There is nothing slack about the apparent softness of his interiors and still lifes, like the great Dining Room Overlooking the Garden, 1930-31. The light shifts and shimmers, and some of the objects on the table are drowned in it. Here is a jug, there a cup, there a brioche--but what is that oval yellowish object on the right of the tabletop? Forms sink against the light, and at first you hardly even see the ailing Marthe in her housecoat at the left edge of the painting, timidly holding her cup. Yet, as so often happens with Bonnard, under the ambiguous surface lies a rigorous structure. He jotted in his diary a reminder to seek "big forms, even in small formats." His still lifes, in particular, are marvels of marking and disposition, suffused with a beaming warmth that was the signature of Bonnard's memory at work.
He said he liked having all his subjects to hand. Among these, in the 1890s, were members of his family: his father (a civil servant in the Ministry of War), his maternal grandmother, his sister and her husband, their children. The main presence in his work, however, was the woman he lived with for almost 30 years before they wed in 1925, Maria Boursin, who called herself Marthe de Meligny. She appears in some 380 of his paintings, naked or clothed. His pictures don't narrate their relationship, but they do plot it as a series of presences and apparitions and hints.

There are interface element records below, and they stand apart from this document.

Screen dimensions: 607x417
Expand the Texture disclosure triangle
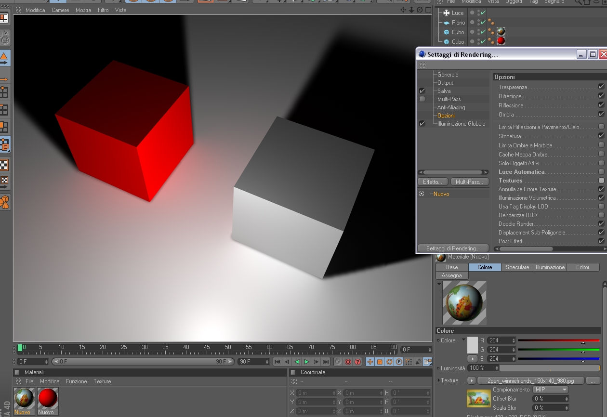pyautogui.click(x=438, y=380)
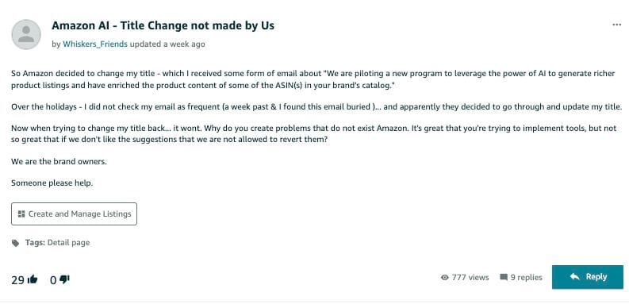Image resolution: width=629 pixels, height=304 pixels.
Task: Click the Reply button label
Action: [596, 277]
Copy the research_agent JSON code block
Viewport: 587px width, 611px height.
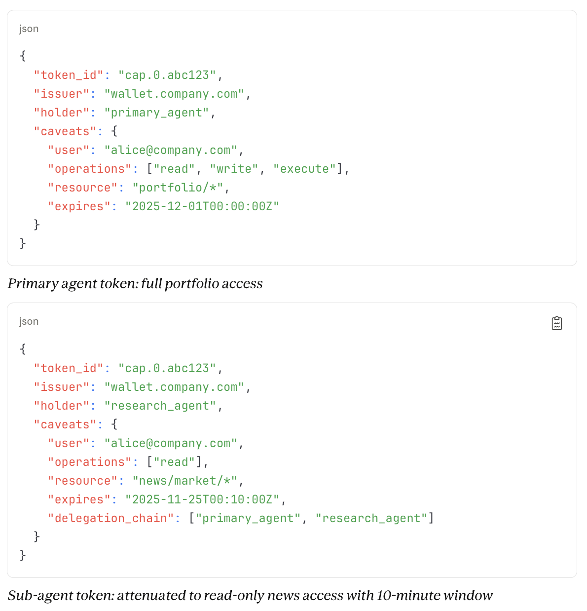click(556, 323)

At first she is very naked indeed. Even today, a century later, his image of Indolence, 1898, carries a terrific sexual charge--young Marthe sprawled on her side of the big bed, a coarse grin of satisfaction on her round face, her left foot scratching the inside of her right thigh like a cat. Sometimes she poses like an orthodox model--The Bathroom, 1908, where she seems transfigured by the wormy quivering of light and transparency that prevails in the room, is such an image. Sometimes Bonnard unobtrusively reuses the pose of a classical sculpture in rendering her body: the Medici Venus in Large Yellow Nude, 1931, or the Louvre's Hermaphrodite in Siesta, 1900. Quite often you have to look for her; she is on the margin of the painting or sunk in the background, as though half glimpsed, less immediately present to the eye than the blaze of light on a tablecloth. Intimacy, to Bonnard, also meant distance.